[Start of DOCUMENT SECTION]
El Jueves, 14 de Septiembre de 2006 15:54, George Woltman escribió:
> At 12:52 AM 9/6/2006, Jason wrote:
> >| |     |****************|            | |     |****************|
> >|
> >|c|     | block i after  | propagate  |c|     | block i+1 after|
> >|a|     | itwiddle, IFFT | carries    |a|     | itwiddle, IFFT |
> >|r|-->  |    and IDWT    | for ea --> |r|-->  |    and IDWT    | --> ...
> >|r|     |    weights     | row        |r|     |    weights     |
> >|y|     |****************|            |y|     |****************|
> >
> >The point is that carries can be propagated while each block is being
> >processed, until you finish the last block. Then all the carries have
> >to "carriage return" to the next row, the last carry wraps around to
> >the first row like before, and the carry vector propagates 10 elements
> >into the first block
>
> This is the scheme prime95 currently uses - and as you noted it introduces
> a data dependence.  In pass 2, the blocks are truly independent and I can
> dole a data block to each thread as needed.  Very easy and efficient.
> In pass 1, with the data dependence introduced by carry propagation,
> I can see two choices (as an example say there are 1024 data blocks
> and 8 threads):
>
> 1)  Give each thread a contiguous set of data blocks to crunch through.
> Thread 1 gets blocks 0 - 127, thread 2 gets 128 - 255, etc.  Two major
> disadvantages:  a) if one CPU core is busy with something else then
> 7 threads finish and 6 then sit idle waiting for the 8th thread to finish.
> b) more memory for carry buffers and more overhead propagating final
> carries.
>
This is the schema that basically uses Glucas.  Lets see an example, 

Asumme a first FFT radix 8,  in a 8192 array data (doubles) and 8 threads.

In last inverse FFT the separation of data are 1024 (in double units) .

It proceses the 8 complex data (last inverse FFT) . Then proceed to multilpy  
by inverse DWT factors, actually 2 steps because now are considered double.
[End of DOCUMENT SECTION]
- [YOUR OBJECTIVE] In the message on carry propagation, which data blocks does thread 2 get under the first choice?
[Start of STORED DATA]
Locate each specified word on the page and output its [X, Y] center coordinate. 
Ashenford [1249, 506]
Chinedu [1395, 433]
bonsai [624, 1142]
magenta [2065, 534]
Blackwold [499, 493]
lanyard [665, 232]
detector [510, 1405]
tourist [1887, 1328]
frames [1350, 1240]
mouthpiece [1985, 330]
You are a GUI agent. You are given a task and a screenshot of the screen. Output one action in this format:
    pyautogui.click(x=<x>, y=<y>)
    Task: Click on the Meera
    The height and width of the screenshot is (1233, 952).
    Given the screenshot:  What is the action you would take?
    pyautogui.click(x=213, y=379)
[End of STORED DATA]
- [FINISHED EXERCISE] Blocks 128 through 255.